114 câmeras. milhões de olhos.

todos espiam. é esta a sintonia:

tiaca tiaca na mutiaca. na batida da lata.

mande bem. mande mal. mande o refrão.

tiaca tiaca na mutiaca. na batida da lata.

pense. pense bem. pense mal.

e mude o canal.

 

 

 

 

 

 

4.

lá vem ela

a musa da nação

no balanço do

vestido florido

na capa

no poster

na praia

no rótulo

comprando sandálias

vendendo sabonetes

cerveja tempero luxúria

a musa sensual. mulata,

morena, loura, gata

passando mel nos olhos

da nação.

a musa de batom ou blush.

na tela, bela/boa/borbulhante.

lá vai ela, lá vem outra. elas,

barbarelas.

 

 

 

 

 

 

5.

a nação tem a pulsação da aldeia,

crendices, sotaques, molejos,

sombras sumidades sorbônicas

excluídos

malditos enoooormes.

musas e

velocinos de ouro

ilusões de platina.

a nação, embora aldeia,

tem a intensidade do universo.

 

 

 

 

 

 

6

lá vem ele

o herói da nação:

sorriso perolado

vitórias e patriotadas

moedas de ouro e

namoradas

lá vem ele,

na capa

no poster

na esquina

no rótulo

a bordo do bólido

no rolar da bola

no direto de esquerda

ele

o cintilante

menino suburbano

maravilha da raça.

rei. ei ei ei.

ei nosso rei!

 

 

 

 

 

 

7.

muita coisa que interessa

está nas origens da nação:

petulâncias, revoltas

movimentos sensuais

medos vindos d'áfrica

condimentos picantes

feitiço, fetiche,

molejo, moléstias

dengo,

dendê,

mucama,

munguzá.

êêhhh êêhh nação de xangô!

 

 

 

 

 

(imagens ©alicina mil homens)

 

 
 
 

Luiz Edmundo Alves é mineiro de coração, pois mora em Belo Horizonte há mais de 30 anos.
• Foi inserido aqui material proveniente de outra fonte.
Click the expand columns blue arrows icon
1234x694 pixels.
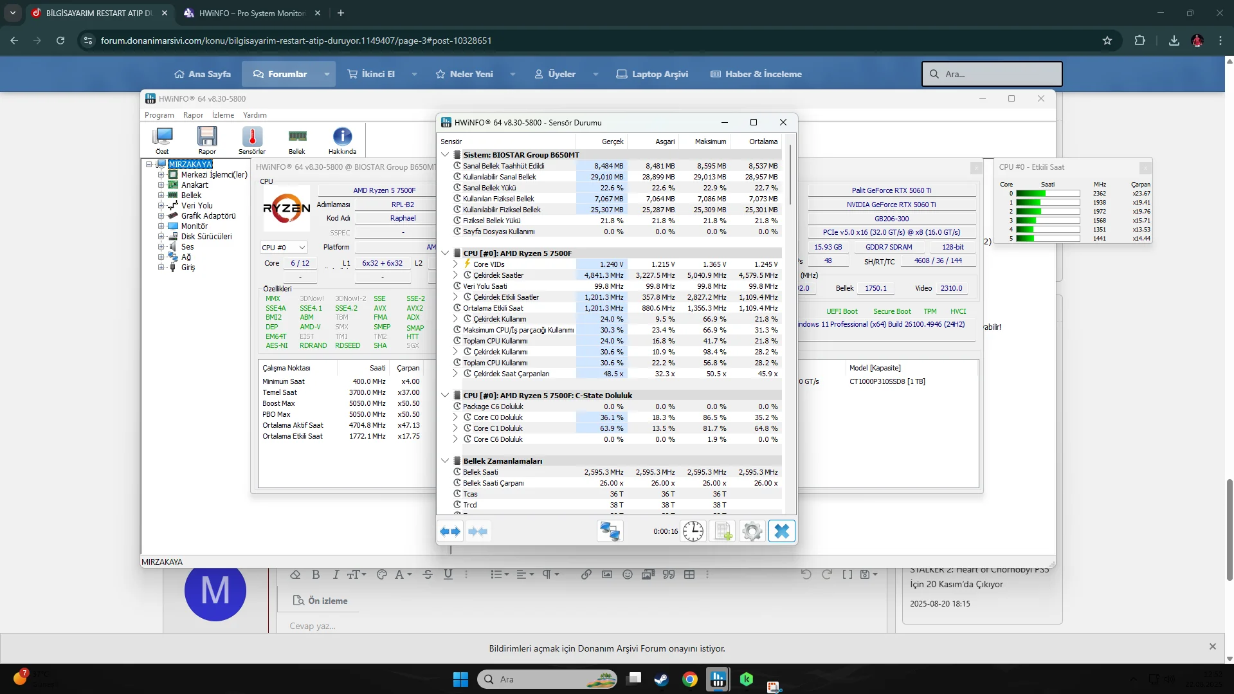450,531
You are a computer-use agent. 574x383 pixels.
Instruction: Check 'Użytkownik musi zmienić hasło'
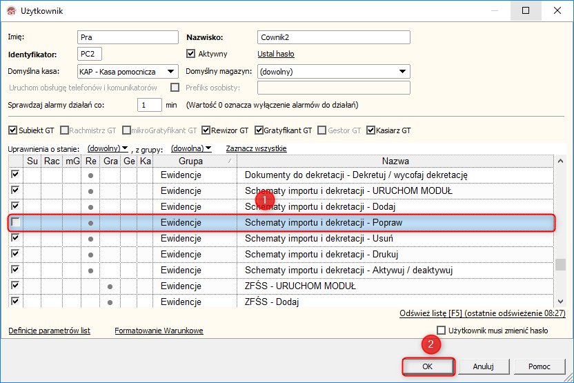[442, 331]
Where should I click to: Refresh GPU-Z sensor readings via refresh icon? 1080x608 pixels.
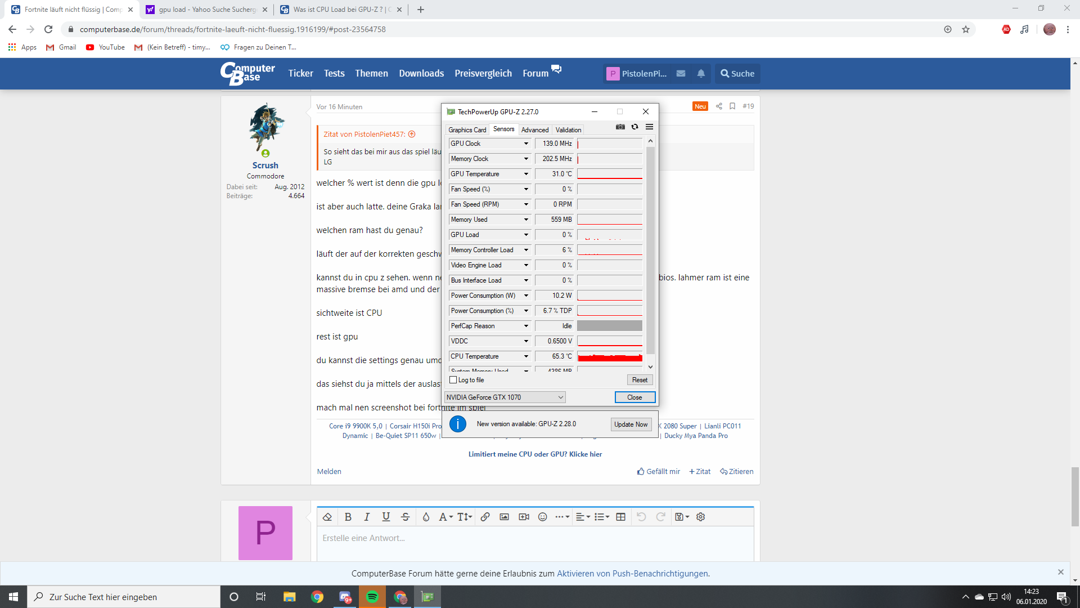point(635,127)
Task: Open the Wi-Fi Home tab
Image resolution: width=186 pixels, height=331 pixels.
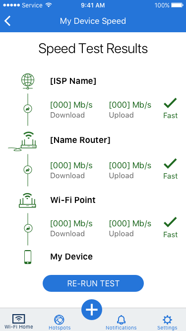Action: 18,322
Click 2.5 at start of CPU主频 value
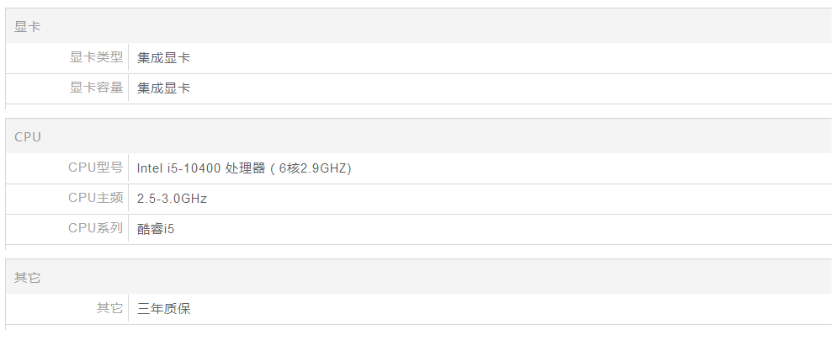Image resolution: width=840 pixels, height=346 pixels. click(x=146, y=199)
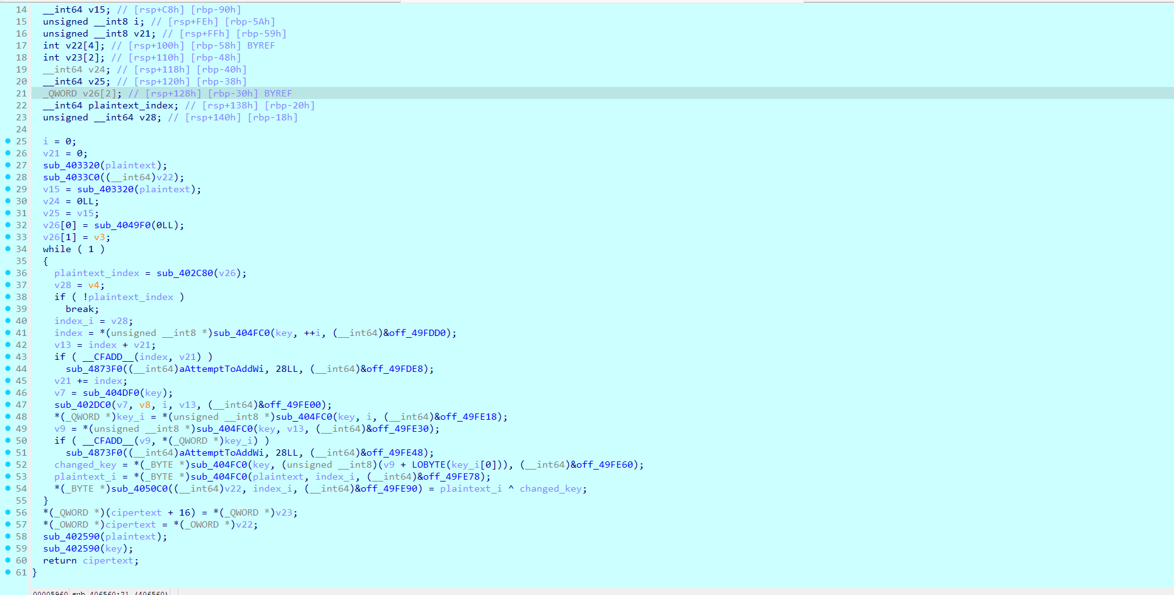Select the cipertext variable on line 60
1174x595 pixels.
108,560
Nasceu em Vitória da Conquista, Bahia, em 21 de julho de 1959. Formado em Psicologia. Publicou os livros de poesia Entre outras coisas (1981), Metropolitano aloucado (1983), Sopro (1990), Na contra luz (Anomelivros, 2002) e Fotogramas de agosto (Anomelivros, 2005). Participa da antologia O achamento de Portugal (Org. Wilmar Silva. Belo Horizonte: Anomelivros/Fundação Camões, 2005). Trabalha como videomaker. Produziu e dirigiu a série de videopoemas Lampejos. Criou com o escritor e performer Wilmar Silva o recital "Poemas de Corte", apresentado em vários salões, encontros e bienais de literatura pelo Brasil. Editor há mais de cinco anos do site de literatura Tanto.